* BRIEF
Output everything in the listing exactly.

* THE DATA
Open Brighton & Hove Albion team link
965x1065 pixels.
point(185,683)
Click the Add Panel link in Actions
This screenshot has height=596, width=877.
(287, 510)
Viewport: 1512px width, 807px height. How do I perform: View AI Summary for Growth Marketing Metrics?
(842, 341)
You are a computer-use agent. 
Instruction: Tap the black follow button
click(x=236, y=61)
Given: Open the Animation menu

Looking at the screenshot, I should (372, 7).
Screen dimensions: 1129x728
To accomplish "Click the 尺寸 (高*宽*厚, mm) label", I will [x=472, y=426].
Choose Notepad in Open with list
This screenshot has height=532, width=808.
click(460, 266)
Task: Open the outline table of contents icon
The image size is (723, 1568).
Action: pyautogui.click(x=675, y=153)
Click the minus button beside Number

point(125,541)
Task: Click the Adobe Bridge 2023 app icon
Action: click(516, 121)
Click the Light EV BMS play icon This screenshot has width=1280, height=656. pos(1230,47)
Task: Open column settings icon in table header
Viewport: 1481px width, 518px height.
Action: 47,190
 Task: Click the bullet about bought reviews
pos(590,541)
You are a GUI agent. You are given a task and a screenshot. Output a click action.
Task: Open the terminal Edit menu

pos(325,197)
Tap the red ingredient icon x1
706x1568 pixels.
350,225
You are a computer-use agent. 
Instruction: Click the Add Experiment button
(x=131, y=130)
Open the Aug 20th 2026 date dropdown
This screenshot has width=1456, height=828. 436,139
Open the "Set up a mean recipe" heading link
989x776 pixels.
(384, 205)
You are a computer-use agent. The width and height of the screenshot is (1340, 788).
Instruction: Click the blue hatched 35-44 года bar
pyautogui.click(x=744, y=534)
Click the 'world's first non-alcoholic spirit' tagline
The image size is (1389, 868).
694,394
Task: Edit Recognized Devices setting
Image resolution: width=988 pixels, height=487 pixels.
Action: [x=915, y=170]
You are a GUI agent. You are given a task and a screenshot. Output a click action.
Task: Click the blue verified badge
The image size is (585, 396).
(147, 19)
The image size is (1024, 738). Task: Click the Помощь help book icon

* EXERCISE SOLUTION
Open Brighton & Hove Albion team link
965x1065 pixels.
point(185,683)
Click the Add Panel link in Actions
This screenshot has height=596, width=877.
(287, 510)
Viewport: 1512px width, 807px height. How do I perform: View AI Summary for Growth Marketing Metrics?
(842, 341)
You are a computer-use agent. 
Instruction: Tap the black follow button
click(x=236, y=61)
Given: Open the Animation menu

Looking at the screenshot, I should (372, 7).
Screen dimensions: 1129x728
To accomplish "Click the 尺寸 (高*宽*厚, mm) label", I will [x=472, y=426].
Choose Notepad in Open with list
This screenshot has height=532, width=808.
click(460, 266)
Task: Open the outline table of contents icon
The image size is (723, 1568).
Action: pyautogui.click(x=675, y=153)
Click the minus button beside Number

point(125,541)
Task: Click the Adobe Bridge 2023 app icon
Action: click(516, 121)
Click the Light EV BMS play icon This screenshot has width=1280, height=656. pos(1230,47)
Task: Open column settings icon in table header
Viewport: 1481px width, 518px height.
Action: 47,190
 Task: Click the bullet about bought reviews
pos(590,541)
You are a GUI agent. You are given a task and a screenshot. Output a click action.
Task: Open the terminal Edit menu

pos(325,197)
Tap the red ingredient icon x1
706x1568 pixels.
350,225
You are a computer-use agent. 
Instruction: Click the Add Experiment button
(x=131, y=130)
Open the Aug 20th 2026 date dropdown
This screenshot has width=1456, height=828. 436,139
Open the "Set up a mean recipe" heading link
989x776 pixels.
(384, 205)
You are a computer-use agent. The width and height of the screenshot is (1340, 788).
Instruction: Click the blue hatched 35-44 года bar
pyautogui.click(x=744, y=534)
Click the 'world's first non-alcoholic spirit' tagline
The image size is (1389, 868).
694,394
Task: Edit Recognized Devices setting
Image resolution: width=988 pixels, height=487 pixels.
Action: [x=915, y=170]
You are a GUI agent. You are given a task and a screenshot. Output a click action.
Task: Click the blue verified badge
The image size is (585, 396).
(147, 19)
The image size is (1024, 738). Task: Click the Помощь help book icon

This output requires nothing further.